Dicke Betondecken, Stahlträger, Steine und Gitter zerbersten, zersplittern und zerbrechen. „Die Zange schneidet den Beton wie Butter“, sagt Anton Bartel, Projektleiter der Hagedorn Unternehmensgruppe aus Gütersloh, die mit dem Abbruch des Gebäudes der Bremer Straßenbahn AG (BSAG) beauftragt ist. Es ist das Ende für die Hallen an der Endhaltestelle, bevor das kommunale Verkehrsunternehmen mit dem Umbau der zentralen Verkehrsdrehscheibe zwischen Bremen-Nord und der Innenstadt beginnt. Dort, wo täglich fast 24.000 Fahrgäste in Busse und Bahnen ein-, aus- und umsteigen.
Schwere Brocken fallen herab, krachen knallend auf den Boden und wirbeln trotz des Nieselregens Staub auf. Zwei Bauarbeiter spritzen zudem Wasser auf die von der Baumaschine eingerissenen und zerstörten Stellen. Immer mehr Gitter, Eisenstangen und Stahlseile werden freigelegt, die unter dem Beton schlummern. Schnell werden die Einzelteile am Boden getrennt.

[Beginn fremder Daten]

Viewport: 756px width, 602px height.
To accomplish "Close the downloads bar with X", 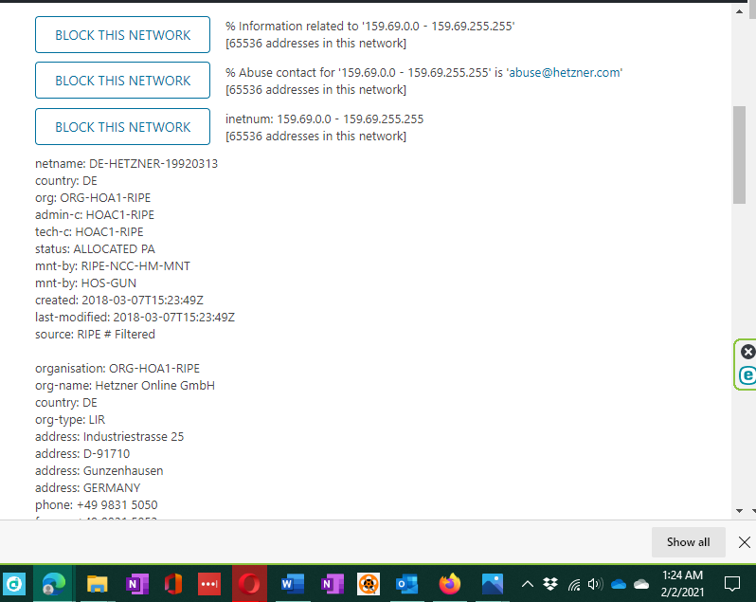I will coord(744,542).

Bereits am 10. Februar startete das Abbruchunternehmen mit den Arbeiten im Bremer Westen. Wie Projektleiter Bartel erklärt, musste zuerst das komplette Gebäude entkernt werden. Schadstoffe wie Asbest, Polychlorierte Biphenyle (PCB) oder Polycyclische aromatische Kohlenwasserstoffe (PAK) seien entfernt worden. Da der Asbest festgebunden gewesen sei, habe keine Gefahr für die Gesundheit bestanden. In einem ersten Schritt musste die Werkstatthalle im hinteren Bereich des Straßenbahndepots weichen, noch liegen die Sohle und das Fundament davon im Boden.

Zwei Bauarbeiter sortieren den Bauschutt, der durch den Abriss der Wagenhalle entsteht und wiederverwertet werden soll.
Die Baggerzange bohrt sich in die Mitte des Daches
Dann ging es an die 100 Meter langen Hallen, in denen die Straßenbahnen standen. „Wir haben jetzt ungefähr ein Fünftel abgerissen“, sagt Bartel, während sich im Hintergrund die tonnenschwere Baggerzange immer weiter in die Mitte des Daches bohrt. Rund 6500 Quadratmeter groß sind die Wagenhallen, in der zuletzt immer rund 30 Straßenbahnen stationiert waren. Derzeit sind diese laut BSAG-Sprecher Andreas Holling an den anderen Standorten in der Vahr, Sebaldsbrück oder der Neustadt platziert.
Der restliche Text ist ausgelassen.